Brazil, Spain question US Colombia bases
July 31, 2009
Brazil, Chile and Spain challenged the United States' decision to use and expand military bases in Colombia, saying they feared the move could heighten simmering tensions in Latin America.
President Luiz Inacio Lula da Silva of Brazil and Michelle Bachelet of Chile said in Sao Paulo they would put the issue before an August 10 meeting of a nascent South American Defence Council in Ecuador.
Spain's foreign minister, Miguel Angel Moratinos, and his Brazilian counterpart, Celso Amorim, simultaneously told reporters in Brasilia that they would demand explanations from Washington over the bases.
The Colombian government's announcement July 15 that three of its military air bases were to be used by the United States as part of joint anti-drug operations has ignited concerns and anger among Colombia's neighbours.
Venezuela and its ally Ecuador have warned the move could aggravate already deep tensions with Colombia.
The two almost went to war last year against Colombia over a raid its army made into Ecuador to destroy a FARC rebel camp.

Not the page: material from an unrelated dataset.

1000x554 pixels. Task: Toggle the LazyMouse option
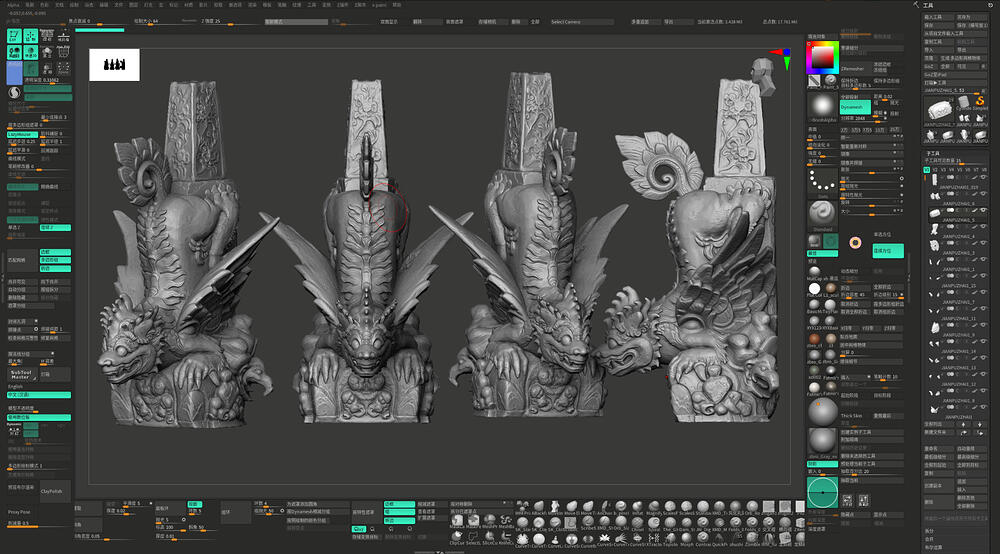(22, 133)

Venezuelan's fiercely anti-US president, Hugo Chavez, said he viewed the bases as sign a "Yankee military force" was preparing to invade his country from Colombia.
Chavez this week signed deals with Russia reinforcing military ties that have already seen him acquire new tanks, combat helicopters and fighter jets.
He also on Tuesday froze diplomatic links to Colombia over allegations from Bogota that weapons Venezuela bought from Sweden in the 1980s ended up in the hands of the rebel Revolutionary Armed Forces of Colombia (FARC).